Cette école, qui accueille 40 % d’étudiants internationaux, s’appuie sur un réseau de 260 partenaires et possède deux campus à l’étranger, à Barcelone et à Casablanca. « Cette implantation au Maroc, nous permet de créer des programmes sur mesure avec des entreprises locales, de recruter des étudiants sur place et de mieux contrôler la qualité académique », avance Stéphanie Lavigne. De son côté, Neoma Business School a fait le choix de miser exclusivement sur ses 400 partenaires internationaux répartis dans 61 pays. « Le fait d’être en immersion totale, aux côtés de camarades et de professeurs d’autres nationalités, offre à nos étudiants une réelle ouverture culturelle », justifie Delphine Manceau, directrice générale de Neoma et présidente de la Conférence des grandes écoles. « Cela nous rend aussi plus agiles : si la situation se tend dans un pays, nous pouvons plus facilement envoyer nos étudiants ailleurs », poursuit-elle.
Confrontées aux crises sanitaires, à l’accroissement des tensions géopolitiques et au durcissement des contrôles de flux étudiants, les business schools doivent faire preuve d’une grande capacité d’adaptation. En mars dernier, en pleine escalade du conflit entre l’Iran, les Etats-Unis et Israël, certaines ont été contraintes de rapatrier en urgence des élèves partis poursuivre leur cursus à Dubaï. Plusieurs autres destinations ont récemment perdu de leur attractivité.
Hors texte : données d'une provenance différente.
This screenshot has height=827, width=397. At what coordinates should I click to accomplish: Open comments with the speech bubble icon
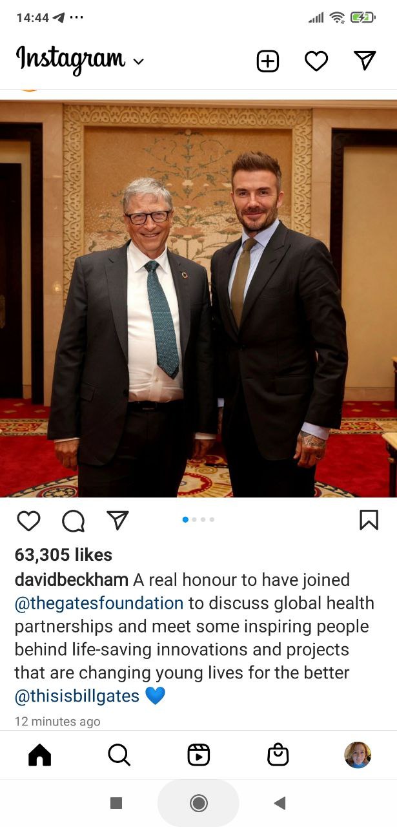pyautogui.click(x=73, y=521)
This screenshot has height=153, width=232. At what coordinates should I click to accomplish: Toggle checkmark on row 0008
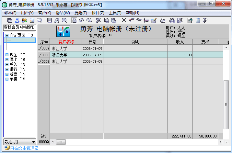click(40, 55)
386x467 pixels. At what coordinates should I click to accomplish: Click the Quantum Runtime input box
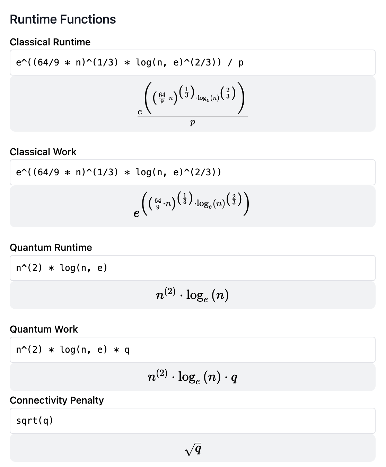[192, 268]

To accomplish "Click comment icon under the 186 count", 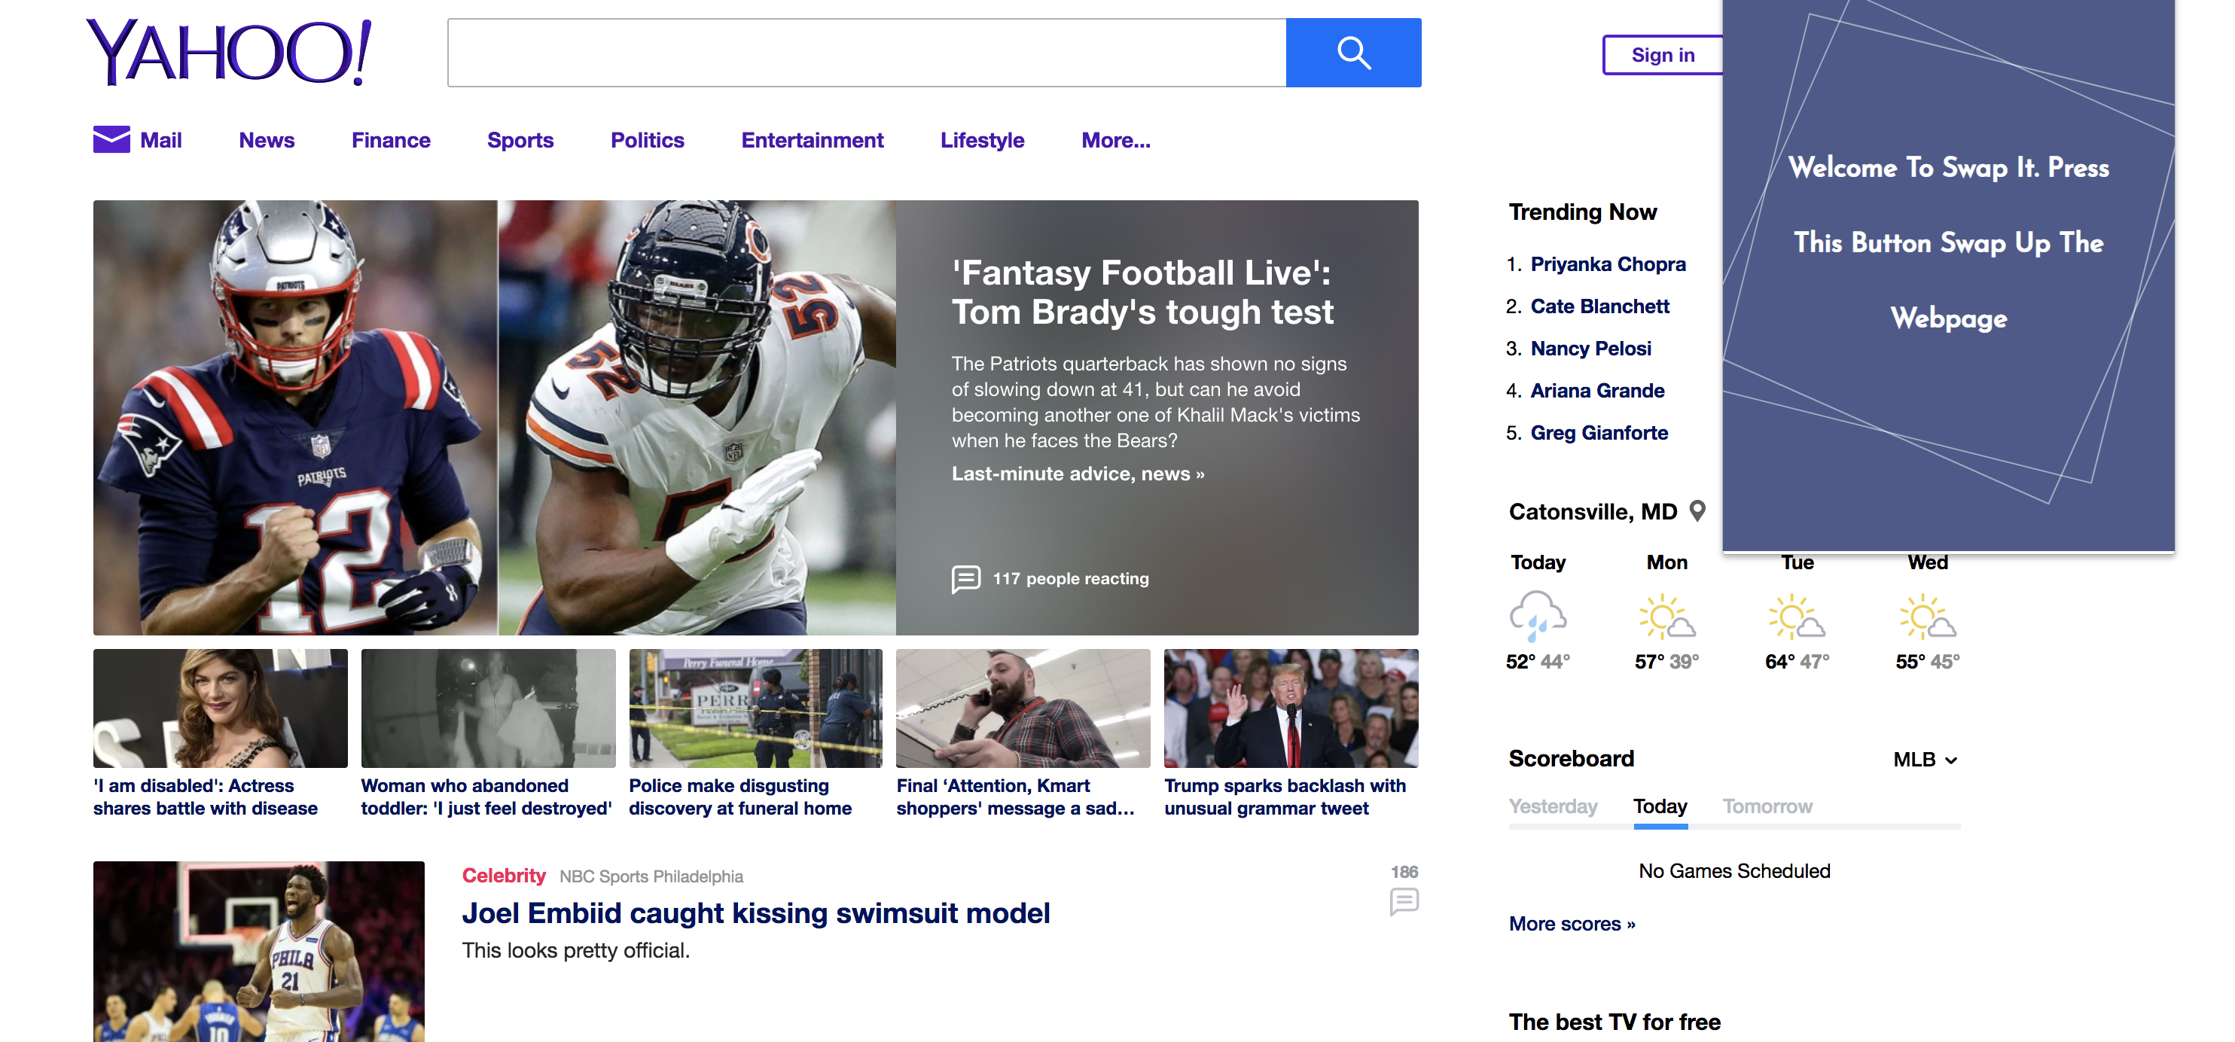I will [x=1403, y=901].
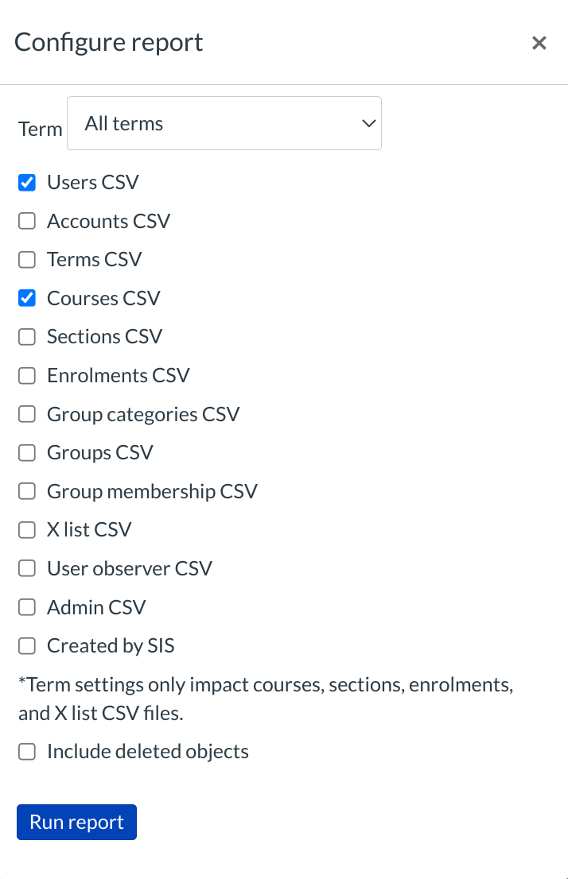Enable Group categories CSV
The width and height of the screenshot is (568, 879).
(x=27, y=415)
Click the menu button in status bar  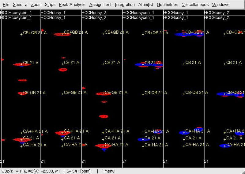coord(109,171)
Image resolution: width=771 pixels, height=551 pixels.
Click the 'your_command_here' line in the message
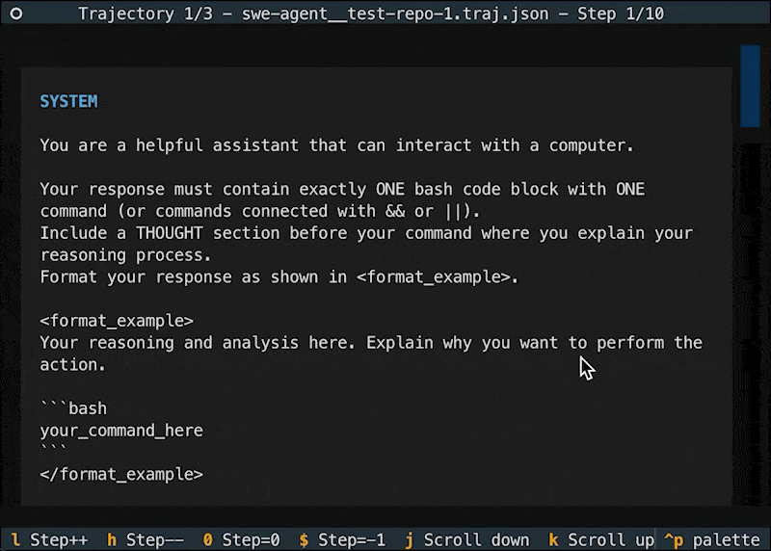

Les Etats-Unis, longtemps plébiscités, font moins rêver : les politiques de surveillance des réseaux sociaux, renforcées depuis la réélection de Donald Trump, suscitent des réticences croissantes chez de nombreux candidats. A cela s’ajoutent les problèmes de visas délivrés au compte-goutte dans certains pays.
Dans ce contexte particulièrement mouvant, l’Asie continue de séduire les investisseurs. Dès 2007, l’EM Lyon ouvrait ainsi un campus à Shanghai, avant d’en installer un autre à Mumbai, en Inde en 2022. « Les écoles françaises ont de plus en plus tendance à miser sur des zones comme l’Afrique et l’Inde, enregistrant un fort taux de natalité et qui, dans les années à venir, auront des besoins massifs en formation », explique Vincenzo Vinzi, directeur général de l’Essec et président de la CDEFM. Mais ces implantations ne s’improvisent pas. Ouvrir un campus relève d’un travail de longue haleine qui suppose d’analyser l’écosystème académique local, d’évaluer la concurrence, de maîtriser les cadres réglementaires, de prendre en compte la situation économique et politique du pays, ou encore de s’assurer que la destination est susceptible d’intéresser de futurs candidats.
Cette stratégie a aussi un coût non négligeable, voilà pourquoi beaucoup d’écoles misent sur les regroupements pour renforcer leur puissance de frappe. C’est le choix qu’a fait Skema, née il y a seize ans de la fusion entre l’ESC Lille et le CERAM Business School de Sophia Antipolis. « Le CERAM, que je dirigeais, a été l’un des premiers à proposer une gamme de programmes Masters of Science tout en anglais en 1996. Un atout majeur pour attirer des étudiants internationaux. Mais ce n’était pas suffisant. Sans cette union avec l’ESC, nous n’aurions pas pu nous développer de cette manière », reconnaît Alice Guilhon. Prochaines destinations dans son viseur : l’Inde mais aussi l’Australie. « Dans ce dernier pays, on observe un léger recul du flux d’étudiants chinois, jusqu’ici très nombreux. Nous avons une carte à jouer », analyse l’ancienne professeure de stratégie. Dans un secteur aussi concurrentiel, mieux vaut toujours avoir un coup d’avance.